A set of the initiatives proposed in the plan deal with management of the water sector. The plan calls for the establishment a politically independent National Water Council of Lebanon that will be the main entity responsible for the sector. In theory, this is ideal. However, how does Blue Gold propose that this politically independent entity be achieved, when almost every government institution in the country is influenced by political factors? How will Blue Gold guarantee that the National Water Council will be immune from political influence? And if it is, how immune will it be from influence of the Civic Influence Hub?
Finally we get to the most controversial part of the plan, and that is the role of the private sector. The plan begins by stating that: “The problem is that we do not realize the wealth we have. We see water as a cheap commodity ignoring the fact that the value of a bottle of water is the same as a bottle of water is the same as a bottle of crude oil.” Throughout the plan there are terms that equate water to wealth; the name of the project “Blue Gold” directly links water (blue) with an expensive commodity (gold). Nowhere in the plan is there mention of water as a “public good”. An article 11 & 12 of the International Covenant on Economic, Social, and Cultural Rights, ratified by Lebanon in 1972, has declared access to water as a human right and establishes water as a social and cultural good and not an economic commodity.
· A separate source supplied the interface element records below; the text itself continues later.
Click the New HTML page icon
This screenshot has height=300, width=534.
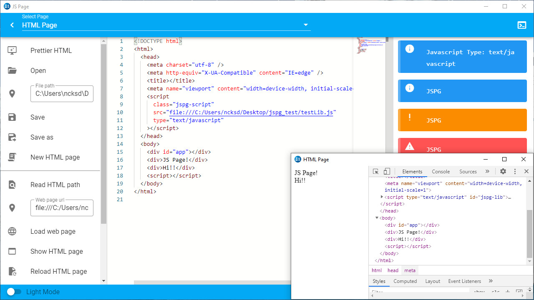click(12, 157)
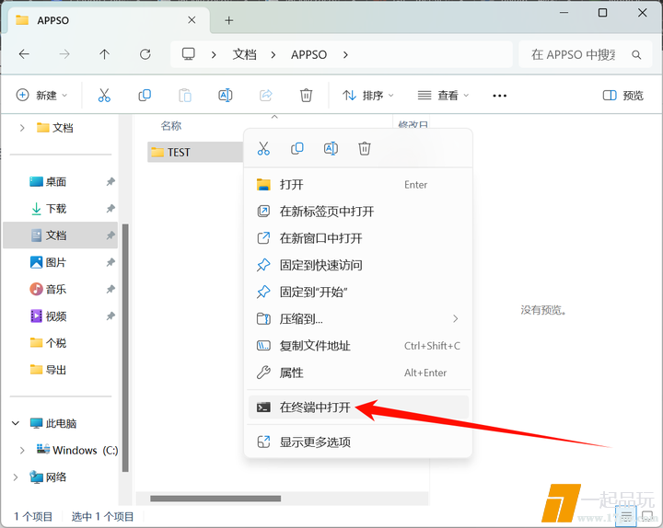Choose 显示更多选项 in context menu

[x=315, y=442]
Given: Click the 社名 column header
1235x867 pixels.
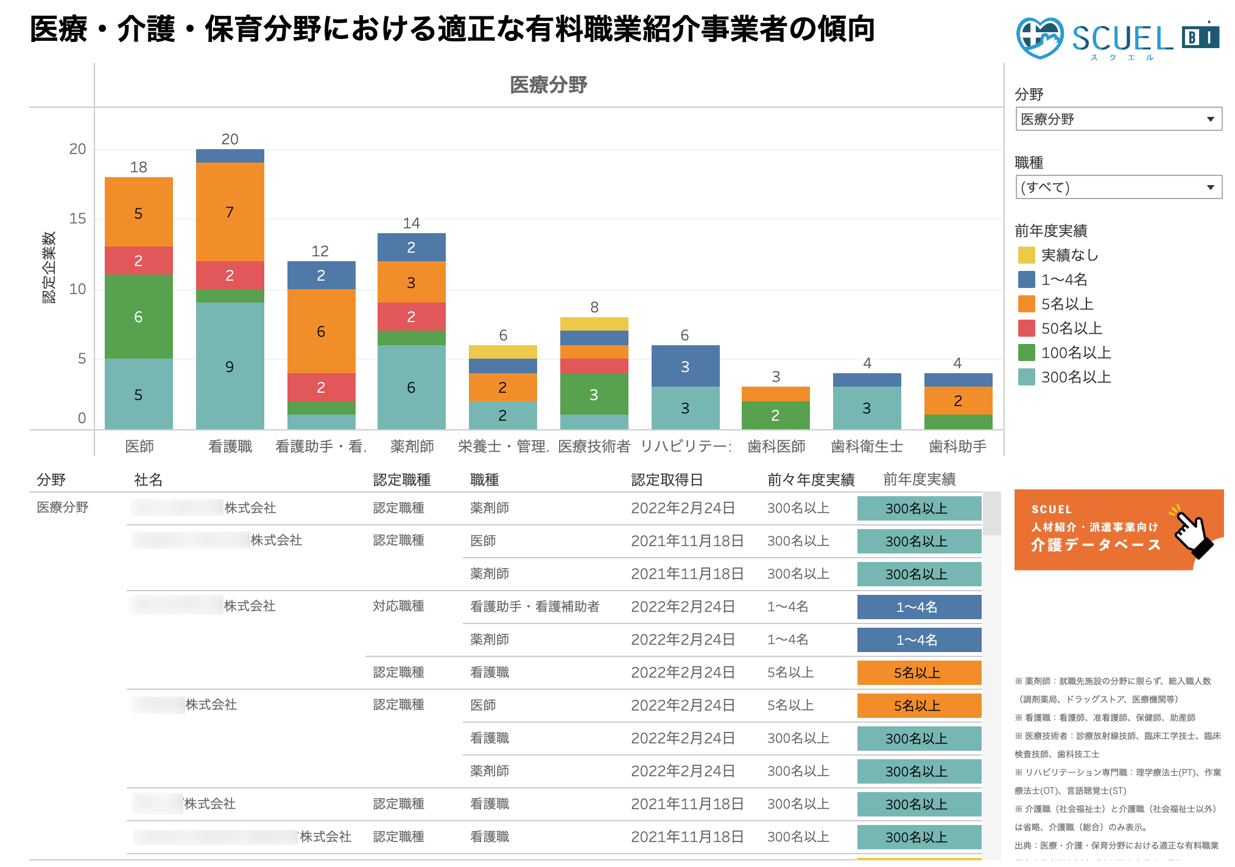Looking at the screenshot, I should 148,480.
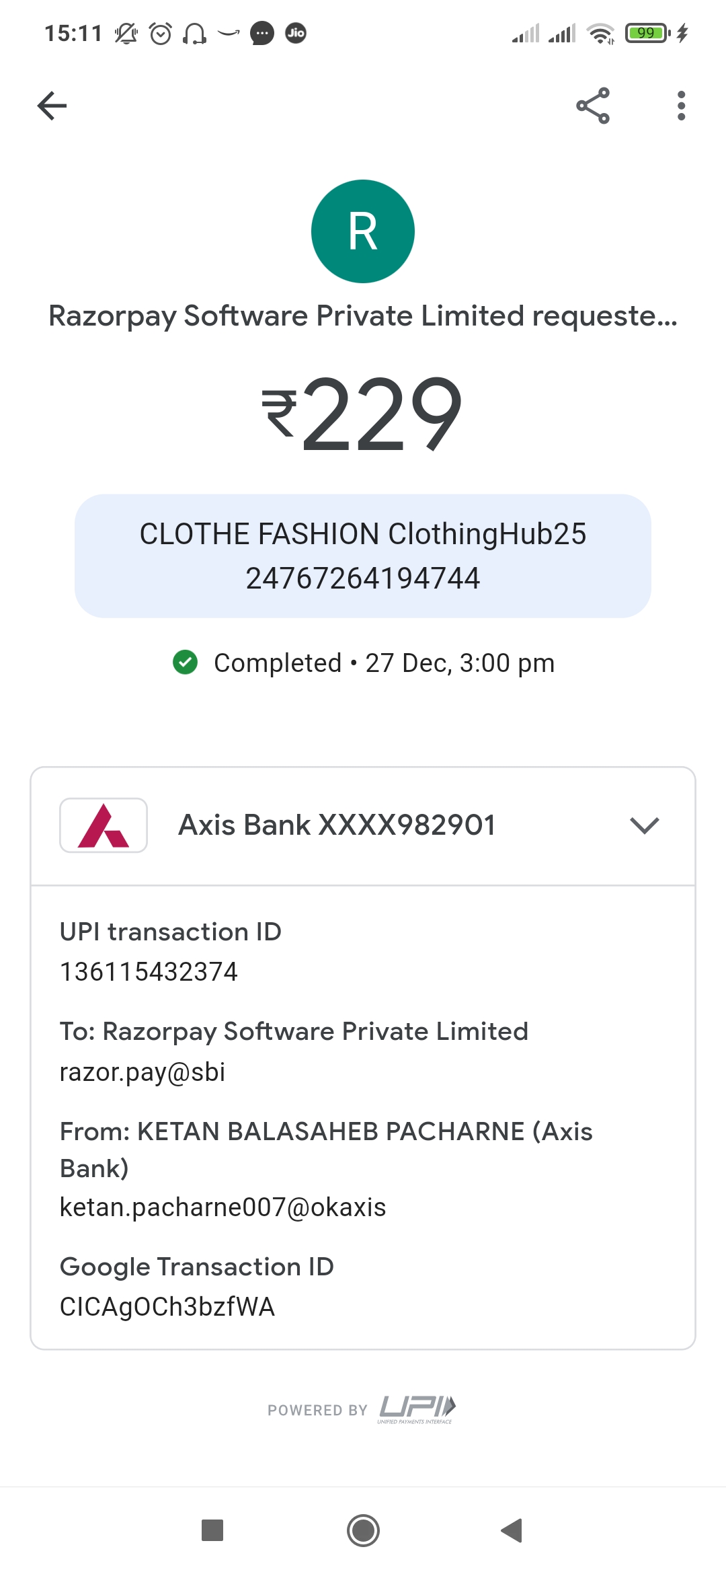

The plan identifies successful private sector participation experiences in the water sector in the UK, France, KSA, Qatar, and Jordan. However, it fails to mention that in Paris, under the private sector, there was poor accountability and a major increase in the price of water. Eventually, in 2010, the water system of Paris returned to public management. The plan also did not mention the infamous water privatization experience in Bolivia, when water tariffs increased by 200-300% which caused massive protests and civil unrest in 2000. South Africa’s water privatization scheme also resulted in a major price increase; poor people who could not afford to pay were deprived of access to water. The plan overlooks any problems in the privatization of water. In a country like Lebanon, where the poverty rate is about 28% (over 50% in some areas), privatization of water may lead to massive socioeconomic problems and injustice.
One of the ways the Blue Plan foresees profitability from the water sector is by turning the bottling industry into a “regional economic powerhouse.” The plan is therefore advocating the sale of scarce drinking water abroad even before Lebanese have proper access to it. They fail to mention that a bottled water industry would consume many of the country’s resources including energy and water; it takes 3 liters of water to produce 1 liter of bottled water. While there have been many campaigns to ban plastic bottle of waters all over the world (San Francisco last month became the first major American city to ban plastic bottles of water), the Blue Gold project plans produce and export plastic bottles to the region.
While the 5-year plan of the Blue Gold project proposes many beneficial projects, it seems to be lacking the basic tenet of right to water by the population of Lebanon as a priority. Management of water needs to be efficient and financially sustainable; but water itself should first and foremost be treated as a public good, not just another commodity.